Ce soir là, aidé par le vin de qualité, il se laisse aller à de sombre prévisions au sujet de la politique coloniale de la France. Il prédit qu’au tournant de la décennie l’indépendance sera la règle et la colonie l’exception. Son directeur hausse les sourcils en adressant au gouverneur un sourire apaisant, mais à la surprise générale le gouverneur avoue qu’il craint qu’il n’ait raison. Il aura d’autres occasions dans sa vie de constater que les hauts responsables ont souvent conscience individuellement des désastres auxquels conduit leur action, mais qu’ils sont submergés par la force du système et liés par leurs intérêts de carrière.
Je trouve ça très vrai.
De tous les moteurs de l’existence sociale, la revanche, parce qu’elle possède un carburant inépuisable, est le plus performant.
L’Afrique et de Gaulle.
Ils ne savent rien de la future formation d’une cellule spéciale de la présidence de la république, instaurée par de Gaulle, dont l’objectif sera de reprendre le contrôle de ce qui a été abandonné, pour éviter à ces nouvelles nations de sombrer dans la spoliation américaine où le collectivisme soviétique qui rêve de proliférer dans la chaleur africaine. On met en place des dirigeants fantoches qui recycleront l’argent détourné dans leurs pays avec notre appui, en remerciement de leur fidélité à la France, pour l’investir dans les beaux quartiers de Paris et dans nos banques. C’est ce qu’on appelle en langage politique fleuri « créer de la stabilité ».
L’alcoolisme de ses grand-parents bretons.

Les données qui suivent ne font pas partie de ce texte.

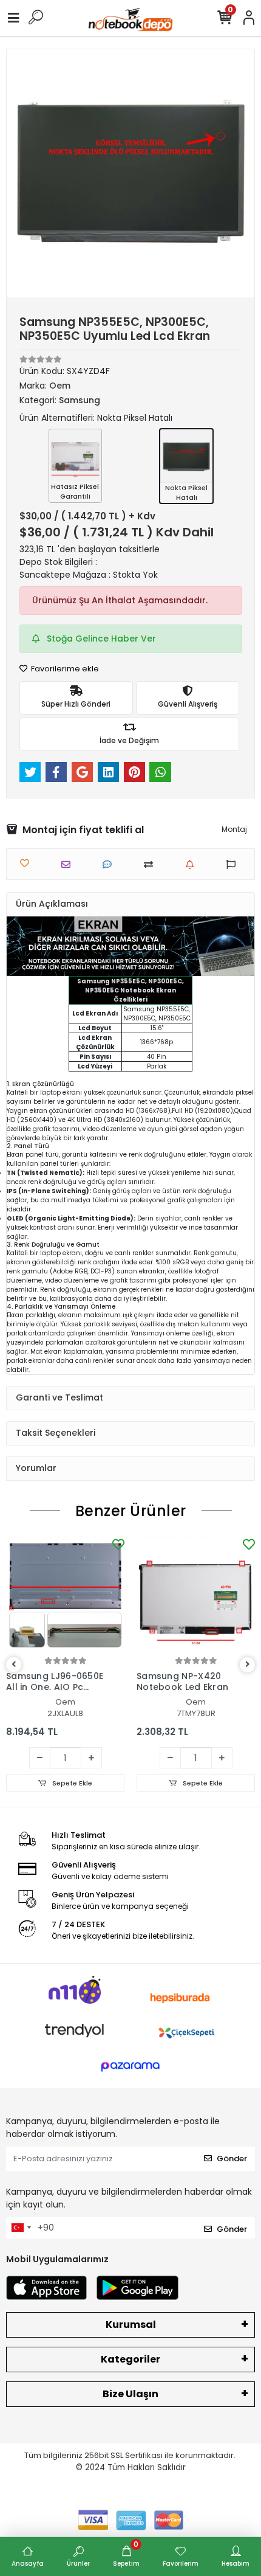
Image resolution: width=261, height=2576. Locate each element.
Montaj (234, 829)
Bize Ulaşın (130, 2394)
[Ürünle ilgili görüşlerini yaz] (110, 864)
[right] (247, 1664)
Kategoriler (130, 2359)
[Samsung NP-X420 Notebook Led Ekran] (196, 1595)
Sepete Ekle (71, 1783)
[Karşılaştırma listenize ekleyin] (151, 864)
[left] (14, 1664)
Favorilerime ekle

Elle boit du vin, du vin de table qu’elle cache parmi les produits de vaisselle. Son alcoolisme de pauvres la ravagera de l’intérieur au cours des dix années qui lui restent à vivre. Le bosco boit, lui aussi, mais pas comme elle. Il petit-déjeune au calva, arrose l’en-cas de dix heures, puis s’accorde une pause à midi avant de reprendre, l’après-midi, la tournée des fermes des cousins pour enfin s’accorder un dernier verre au bar du village avant de dîner, à l’eau, pour rincer tout ça. Il lui reste trente ans à vivre à ce rythme.
Est-ce vrai ?
Il faut préciser que la CIA, craignant que les hippies ne ruinent la jeunesse américaine par son pacifisme contagieux en pleine guerre du Viêtnam, a délibérément inondé de LSD une génération qui espérait atteindre u. monde rendu inaccessible par la déraison ordinaire. Ceux qui ne meurent pas à la guerre meurent d’overdose, la boucle est une nouvelle fois bouclée.